Одновременно с подготовкой партизанских кадров и средств борьбы в IV Управлении Генштаба разрабатывались мобилизационные планы использования партизанских сил. Как писал советский «диверсант №1» И.Г.Старинов:

«Цель действий партизанских формирований и диверсантов сводилась кратко к тому, чтобы затруднить оккупантам восстановление путей сообщения, которые должны были быть разрушены при отходе. А в случае восстановления противником движения партизаны, широко применяя самодельные мины, должны были уничтожать воинские поезда и колонны противника на автомобильных дорогах, выводить из строя связь, а по мере накопления сил и опыта совершать налеты на вражеские штабы и склады» [26;320].

Партизанские формирования и группы участвовали в общевойсковых учениях. Летом 1932 года под Москвой состоялись секретные учения – Бронницкие маневры, в которых принимали участие партизаны-парашютисты под командованием С.А. Ваупшасова. Осенью того же года в Ленинградском военном округе состоялись наиболее крупные из проводившихся маневров, в которых участвовали отборные спецгруппы Ленинградского, Белорусского и Украинского военных округов – всего свыше 500 человек [26; 320].

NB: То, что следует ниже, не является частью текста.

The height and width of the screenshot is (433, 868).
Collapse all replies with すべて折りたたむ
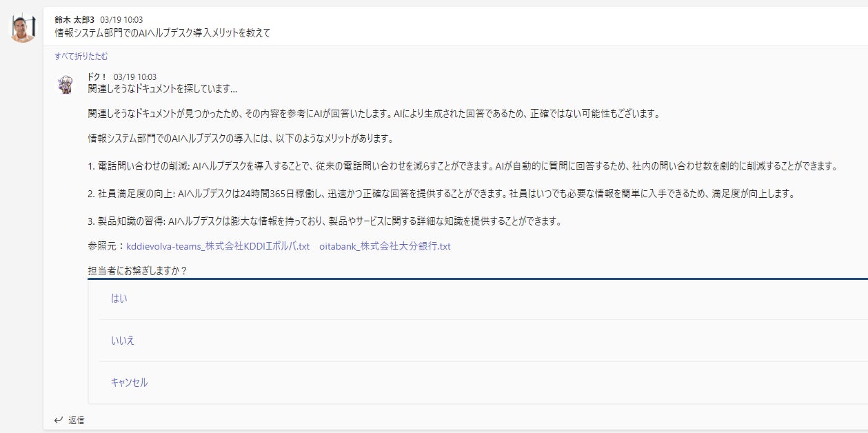click(x=81, y=57)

Мы подходим к первой неточности Резуна. В «Ледоколе» дело им представлено так, что до начала Второй мировой войны в СССР шла подготовка именно к оборонительной партизанской войне на своей территории. И только после её начала, разогнав партизан, стали усиленно готовить диверсантов для «работы» за границей. На самом деле, так считать совершенно неправильно. «Закордонная составляющая» работы по линии «Д» всегда была весьма значительной.

Мы помним, что, собственно, с деятельности за рубежом всё и начиналось (активная разведка в 1921-1926 годах). Но и после её прекращения про «заграницу» не забывали. Уже отмечалось, что и небольшие группы, и партизанские отряды готовили к действиям на территории вероятного противника, существовали две спецшколы, обучавших кадры для соответствующей деятельности (см. выше). В 1935 году И.Г. Старинов написал пособие «Тактика диверсий», в котором большое внимание уделил деятельности диверсантов именно за границей [26; 325]. Кстати, для ведения действий на территории противника готовились не только советские граждане. В школе Сверчевского при исполнительном комитете Коминтерна обучались и зарубежные коммунисты [26; 325].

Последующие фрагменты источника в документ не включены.